Visitors who entered Oud Vlaendren stepped into an idealised version of medieval Flanders: guild houses, belfries, market squares, and cobbled streets, all built from scratch for a single season. It was part historical recreation, part theatrical spectacle, and entirely extraordinary. When the exposition closed in November 1913, Oud Vlaendren was dismantled. It existed for one luminous season alone.

The official poster for Oud Vlaendren was designed by René De Cramer and printed in lithography by Franz Poelvoorde. It presents an aerial view of the reconstructed Flemish streetscape in warm earth tones — a collector’s piece of the highest order, regularly appearing at auction houses for its historical and artistic significance.

The Three Towers: Jos Cornelis and the Art of the Exposition Poster

The second great poster of the exposition was attributed to artist Jos Cornelis.
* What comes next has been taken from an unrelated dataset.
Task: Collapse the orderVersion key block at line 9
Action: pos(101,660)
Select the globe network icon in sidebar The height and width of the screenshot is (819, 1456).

It presents the three iconic towers of Ghent — the Church of Saint Nicholas, the Belfry (Belfort), and Saint Bavo’s Cathedral — adorned with festive garlands against a luminous sky.

The visual style is a precise document of its moment: the decorative sensibility of Art Nouveau combined with a geometric clarity that anticipates early modernism. It is a poster that belongs to the last years of a visual culture that the war would sweep away entirely — the confident, ornamental, optimistic graphic language of the Belle Époque at its peak.

Together, the De Cramer and Cornelis posters frame the exposition’s two great themes: the pride in Flemish medieval heritage, and the confidence in a modern, progressive Belgium that could stage a world’s fair to rival Paris or London.

The Legacy: What the Exposition Left Behind

Most of what was built for the exposition was temporary. Oud Vlaendren was dismantled. The pavilions were removed. But the exposition left permanent marks on the city.

The most enduring is the Gent-Sint-Pieters railway station, designed by architects Louis Cloquet and Stéphane Mortier and inaugurated for the exposition. It still stands today as a monument to the fair’s ambition — a Beaux-Arts building of extraordinary scale and confidence, its façade a statement of what Ghent believed itself to be in 1913.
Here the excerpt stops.